Deutscher Gewerkschaftsbund

23.01.2013
DGB-Neujahrsempfang

DGB-Bezirksvorsitzende Iris Kloppich kritisiert Niedriglohnstrategie der Sächsischen Staatsregierung

"Die Staatsregierung wirbt noch immer damit, dass die niedrigen Löhne in Sachsen ein Standortvorteil seien. Das ist ein Skandal angesichts der nach wie vor hohen Zahl junger Menschen, die den Freistaat Richtung Westen verlassen", kritisierte die Vorsitzende des DGB Sachsen, Iris Kloppich, anlässlich ihrer Festrede beim Neujahrsempfang der DGB-Region Leipzig-Nordsachsen am 17. Januar. Die Niedriglohnpolitik habe ganz offensichtlich ins Abseits geführt. Keinesfalls trage sie zur Schaffung von Arbeitsplätzen bei. Diese entstünden vielmehr in Hochlohngebieten, wie der Blick nach Süddeutschland zeige. Gemessen an der bundeseinheitlichen Niedriglohnschwelle von 1802 Euro sei jeder zweite Beschäftigte in Sachsen betroffen. Als eine Maßnahme forderte Kloppich erneut die Einführung eines Vergabegesetzes, dass den Zuschlag für öffentliche Aufträge an die Tarifbindung des Auftragnehmers koppelt.

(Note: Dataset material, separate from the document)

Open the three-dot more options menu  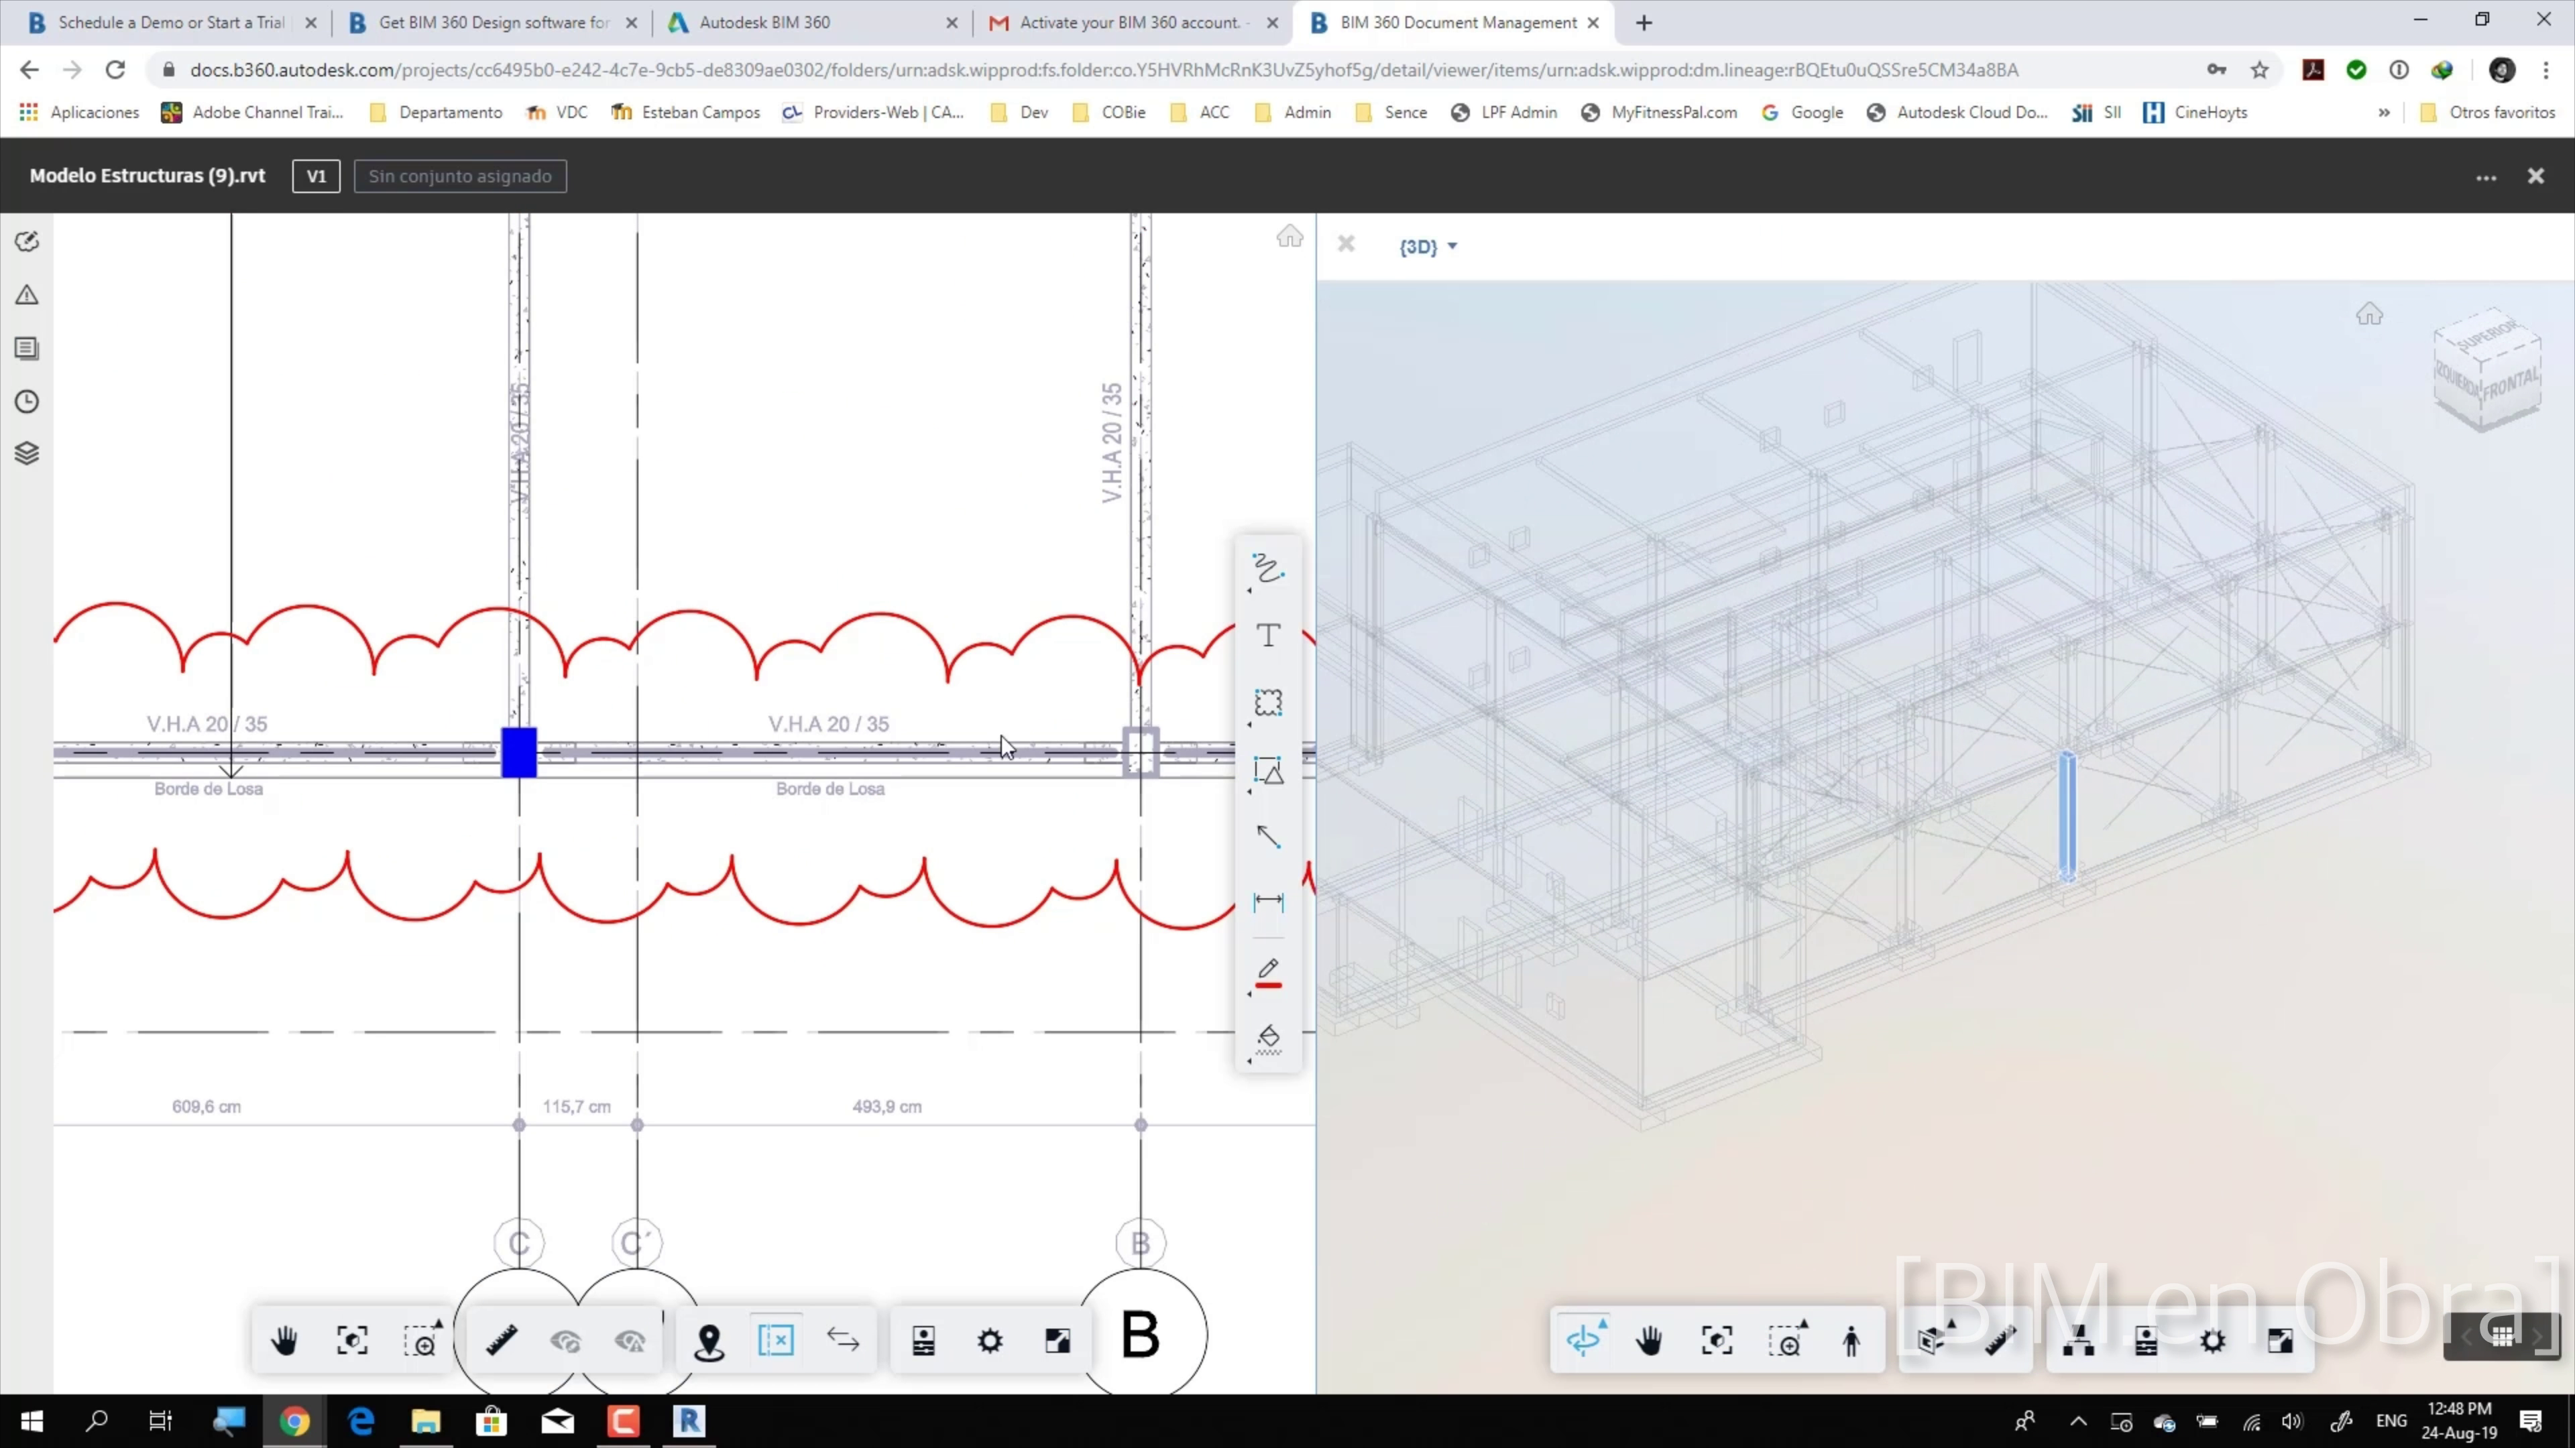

Regionsgeschäftsführer Bernd Günther dankte insbesondere den Betriebs- und Personalräten für ihre hervorragende Arbeit im vergangenen Jahr, die auch in deutlichen Mitgliederzuwächsen bei den DGB-Gewerkschaften in der Region Leipzig-Nordsachsen zum Ausdruck kommt. Ausgezeichnet musikalisch umrahmt wurde der Empfang vom Leipziger Duo "Noblicity of Jazz". Wie schon in den vergangenen Jahren nahmen rund 100 Gäste aus Gewerkschaften, Betrieben, Handwerk, Verwaltung und Politik die Gelegenheit zum Gespräch in lockerer Atmosphäre wahr.